--- START ---

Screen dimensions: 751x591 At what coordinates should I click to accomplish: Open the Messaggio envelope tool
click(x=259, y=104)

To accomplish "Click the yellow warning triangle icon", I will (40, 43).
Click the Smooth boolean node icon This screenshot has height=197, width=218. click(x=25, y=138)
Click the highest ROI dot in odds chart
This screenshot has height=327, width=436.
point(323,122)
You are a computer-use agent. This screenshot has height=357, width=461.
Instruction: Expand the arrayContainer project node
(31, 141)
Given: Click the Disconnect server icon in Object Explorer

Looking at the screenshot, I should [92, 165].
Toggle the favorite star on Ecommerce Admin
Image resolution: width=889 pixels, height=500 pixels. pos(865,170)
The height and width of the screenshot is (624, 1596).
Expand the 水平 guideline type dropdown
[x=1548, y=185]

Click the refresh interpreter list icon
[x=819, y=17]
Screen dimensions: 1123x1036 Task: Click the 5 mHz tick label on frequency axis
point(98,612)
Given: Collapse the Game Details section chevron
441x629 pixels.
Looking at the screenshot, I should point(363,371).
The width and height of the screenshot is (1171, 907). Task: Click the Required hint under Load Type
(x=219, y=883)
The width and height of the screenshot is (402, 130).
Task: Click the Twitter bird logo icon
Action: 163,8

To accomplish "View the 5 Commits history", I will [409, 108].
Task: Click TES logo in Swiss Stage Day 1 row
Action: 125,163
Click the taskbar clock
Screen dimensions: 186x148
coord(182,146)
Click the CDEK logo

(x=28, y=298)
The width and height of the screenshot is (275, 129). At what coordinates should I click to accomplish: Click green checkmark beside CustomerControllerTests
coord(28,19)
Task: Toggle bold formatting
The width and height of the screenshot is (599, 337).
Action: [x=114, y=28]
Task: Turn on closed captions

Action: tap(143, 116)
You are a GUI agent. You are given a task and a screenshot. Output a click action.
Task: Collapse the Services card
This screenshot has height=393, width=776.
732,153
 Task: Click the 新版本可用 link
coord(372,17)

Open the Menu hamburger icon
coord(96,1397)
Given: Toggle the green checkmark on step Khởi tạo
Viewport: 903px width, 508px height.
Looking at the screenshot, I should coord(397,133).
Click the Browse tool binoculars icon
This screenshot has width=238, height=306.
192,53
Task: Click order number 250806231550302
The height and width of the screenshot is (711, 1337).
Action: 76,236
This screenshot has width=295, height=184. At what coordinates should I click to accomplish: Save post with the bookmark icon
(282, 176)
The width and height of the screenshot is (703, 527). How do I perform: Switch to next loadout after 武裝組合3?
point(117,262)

--- END ---

### PROMPT
Please output the line that contains "Task: Collapse the Services card" and every line after it in the entries above, exactly, and nothing more.

### RESPONSE TO THIS EXERCISE
Task: Collapse the Services card
This screenshot has height=393, width=776.
732,153
 Task: Click the 新版本可用 link
coord(372,17)

Open the Menu hamburger icon
coord(96,1397)
Given: Toggle the green checkmark on step Khởi tạo
Viewport: 903px width, 508px height.
Looking at the screenshot, I should coord(397,133).
Click the Browse tool binoculars icon
This screenshot has width=238, height=306.
192,53
Task: Click order number 250806231550302
The height and width of the screenshot is (711, 1337).
Action: 76,236
This screenshot has width=295, height=184. At what coordinates should I click to accomplish: Save post with the bookmark icon
(282, 176)
The width and height of the screenshot is (703, 527). How do I perform: Switch to next loadout after 武裝組合3?
point(117,262)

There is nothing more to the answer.